Доктор в недоумении присел на корточки.


– Или что для вас еще нужно светило наше? – дежурный во весь голос со своей командой рассмеялись, – ты мне эти игры брось. А если будешь болтать много, мои ребята тебя так отколошматят, на работе не узнают больше. Ребята, ужин он пропускает, воды налейте ему, сегодня наш гость на диете сидит, – смех теперь был из всех камер.


Дежурный ушел с гордо поднятой головой, а доктор лишь тихо лег на свою койку, которая на время заменит ему его роскошные апартаменты.

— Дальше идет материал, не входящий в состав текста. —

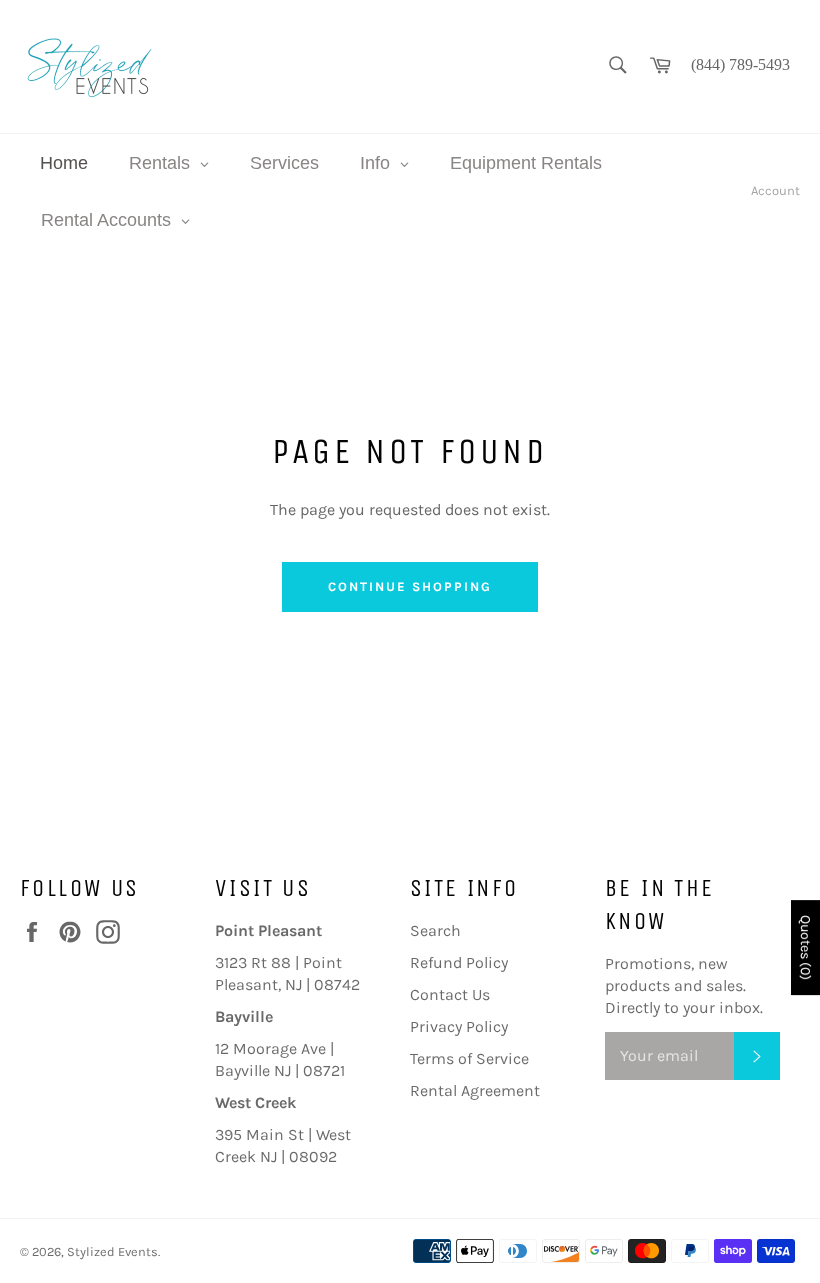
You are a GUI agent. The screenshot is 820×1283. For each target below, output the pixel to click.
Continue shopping (409, 586)
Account (775, 190)
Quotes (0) (805, 947)
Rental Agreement (475, 1090)
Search (435, 930)
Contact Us (450, 994)
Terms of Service (469, 1058)
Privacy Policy (459, 1026)
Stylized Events (112, 1251)
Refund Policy (459, 962)
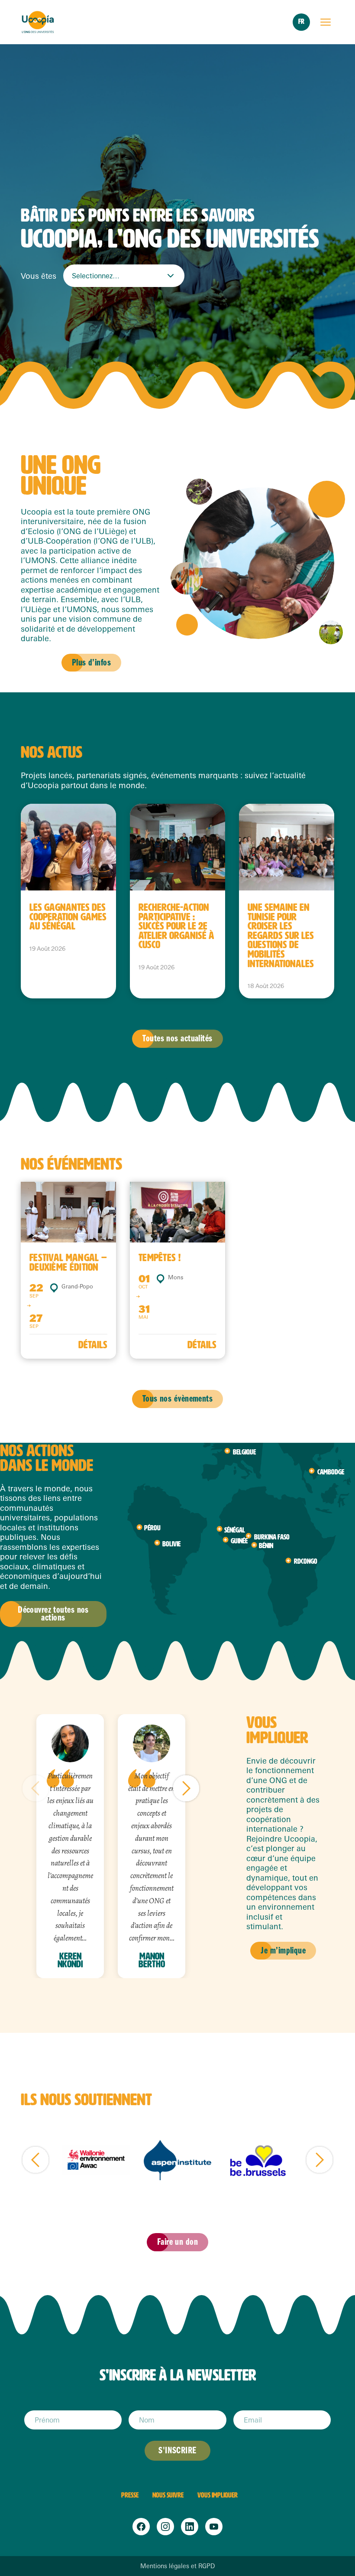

Спустя примерно сутки, его покой, к счастью, потревожили двое хорошо одетых молодых человека. Это были товарищи и коллеги доктора. Они внесли залог за него и в тот же миг забрали немного пахнущее и помятое тело Пьера. Хоть он и был на них зол, но за спасение был чрезмерно благодарен. Его сияющая улыбка, могла осветить всю округу. Доктор быстро привел свою гриву в порядок и устремился вслед товарищей, попутно узнавая детали бурной последней ночи и новости с работы. Его улыбка, ещё секунду назад сияющая, начала меркнуть, когда один из спутников – высокий, с аккуратно подстриженной бородкой – неуверенно кашлянул и заговорил:

– Пьер, тут есть одна деталь… – Он обменялся взглядом со вторым, коренастым блондином в дорогом пальто.

– Какая ещё деталь? – Доктор замедлил шаг, чувствуя, как по спине пробежал холодок.

– В клинике бушует проверка. Внеплановая. И… – Блондин нервно провёл рукой по волосам. – Ты попал на последний тираж «Вечернего курьера». Фото, история, всё как есть. «Дьявольский врач» и прочая ерунда. Главный врач уже получил выговор от совета директоров.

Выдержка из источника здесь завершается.